*Directions for this task*:
Your answer must be an exact copy of the listing that follows, with all pictures omitted.

*Supplied information*:
--*--

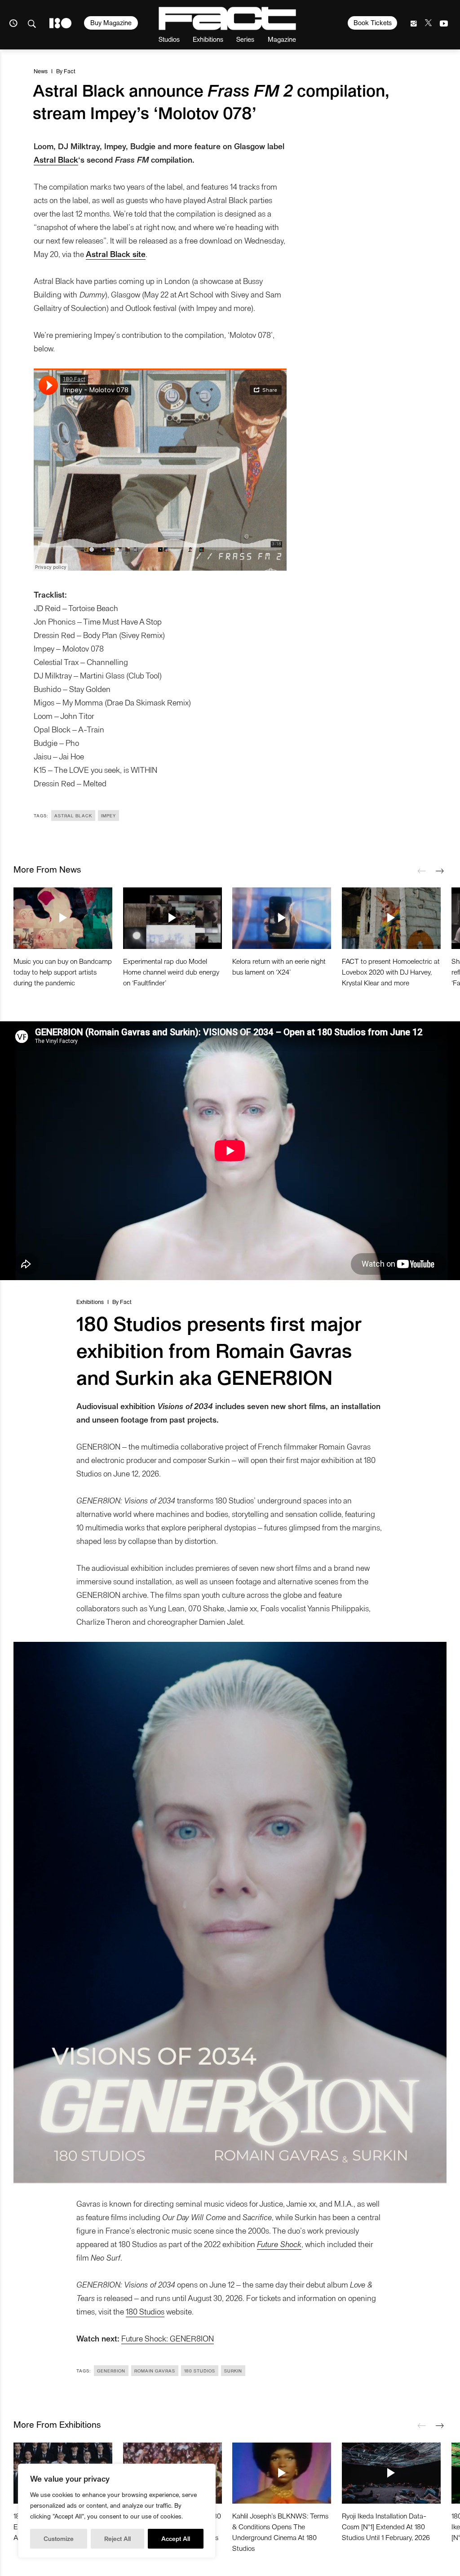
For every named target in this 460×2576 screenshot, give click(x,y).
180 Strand (60, 23)
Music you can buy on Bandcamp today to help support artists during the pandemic (62, 972)
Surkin (233, 2370)
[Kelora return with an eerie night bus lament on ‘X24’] (281, 918)
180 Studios (145, 2311)
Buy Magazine (111, 22)
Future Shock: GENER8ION (167, 2338)
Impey (108, 815)
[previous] (422, 871)
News (41, 70)
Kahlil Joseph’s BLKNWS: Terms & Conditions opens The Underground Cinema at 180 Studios (280, 2531)
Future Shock (279, 2243)
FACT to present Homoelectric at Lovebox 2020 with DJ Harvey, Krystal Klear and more (391, 972)
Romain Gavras (154, 2370)
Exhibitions (208, 39)
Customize (59, 2538)
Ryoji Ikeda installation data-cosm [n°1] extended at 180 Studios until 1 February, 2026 (386, 2526)
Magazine (282, 39)
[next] (440, 871)
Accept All (175, 2538)
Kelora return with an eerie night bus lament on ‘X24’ (279, 966)
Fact (69, 70)
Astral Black (56, 159)
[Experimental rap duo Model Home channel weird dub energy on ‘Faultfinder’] (172, 918)
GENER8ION (111, 2370)
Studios (169, 39)
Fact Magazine (227, 18)
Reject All (117, 2538)
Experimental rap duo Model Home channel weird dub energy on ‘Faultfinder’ (171, 972)
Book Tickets (373, 22)
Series (245, 39)
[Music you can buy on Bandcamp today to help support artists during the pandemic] (62, 918)
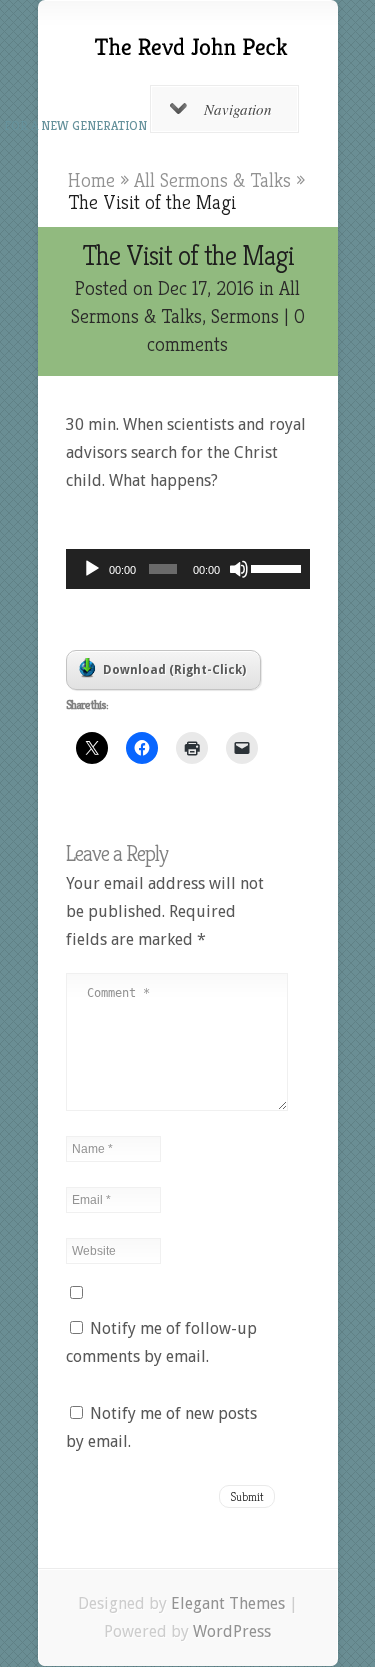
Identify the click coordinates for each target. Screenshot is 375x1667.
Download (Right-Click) (174, 670)
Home (91, 180)
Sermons (245, 316)
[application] (188, 569)
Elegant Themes (228, 1603)
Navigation (238, 109)
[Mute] (239, 569)
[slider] (275, 567)
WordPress (232, 1631)
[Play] (92, 569)
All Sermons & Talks (212, 180)
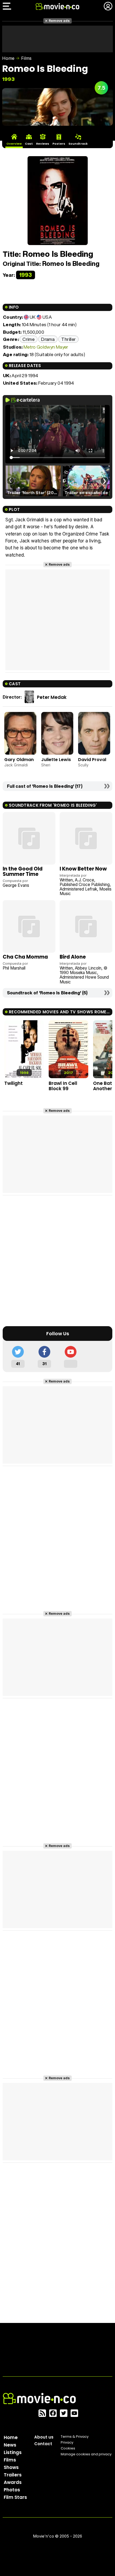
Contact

--*--

*Task solution*:
For every named target in this 460×2576 screenshot, give click(x,y).
180 Strand (60, 23)
Music you can buy on Bandcamp today to help support artists during the pandemic (62, 972)
Surkin (233, 2370)
[Kelora return with an eerie night bus lament on ‘X24’] (281, 918)
180 Studios (145, 2311)
Buy Magazine (111, 22)
Future Shock: GENER8ION (167, 2338)
Impey (108, 815)
[previous] (422, 871)
News (41, 70)
Kahlil Joseph’s BLKNWS: Terms & Conditions opens The Underground Cinema at 180 Studios (280, 2531)
Future Shock (279, 2243)
FACT to present Homoelectric at Lovebox 2020 with DJ Harvey, Krystal Klear and more (391, 972)
Romain Gavras (154, 2370)
Exhibitions (208, 39)
Customize (59, 2538)
Ryoji Ikeda installation data-cosm [n°1] extended at 180 Studios until 1 February, 2026 (386, 2526)
Magazine (282, 39)
[next] (440, 871)
Accept All (175, 2538)
Kelora return with an eerie night bus lament on ‘X24’ (279, 966)
Fact (69, 70)
Astral Black (56, 159)
[Experimental rap duo Model Home channel weird dub energy on ‘Faultfinder’] (172, 918)
GENER8ION (111, 2370)
Studios (169, 39)
Fact Magazine (227, 18)
Reject All (117, 2538)
Experimental rap duo Model Home channel weird dub energy on ‘Faultfinder’ (171, 972)
Book Tickets (373, 22)
Series (245, 39)
[Music you can buy on Bandcamp today to help support artists during the pandemic] (62, 918)
Identify the click coordinates for each target. Screenshot is 375x1667.
Download (Right-Click) (174, 670)
Home (91, 180)
Sermons (245, 316)
[application] (188, 569)
Elegant Themes (228, 1603)
Navigation (238, 109)
[Mute] (239, 569)
[slider] (275, 567)
WordPress (232, 1631)
[Play] (92, 569)
All Sermons & Talks (212, 180)
Contact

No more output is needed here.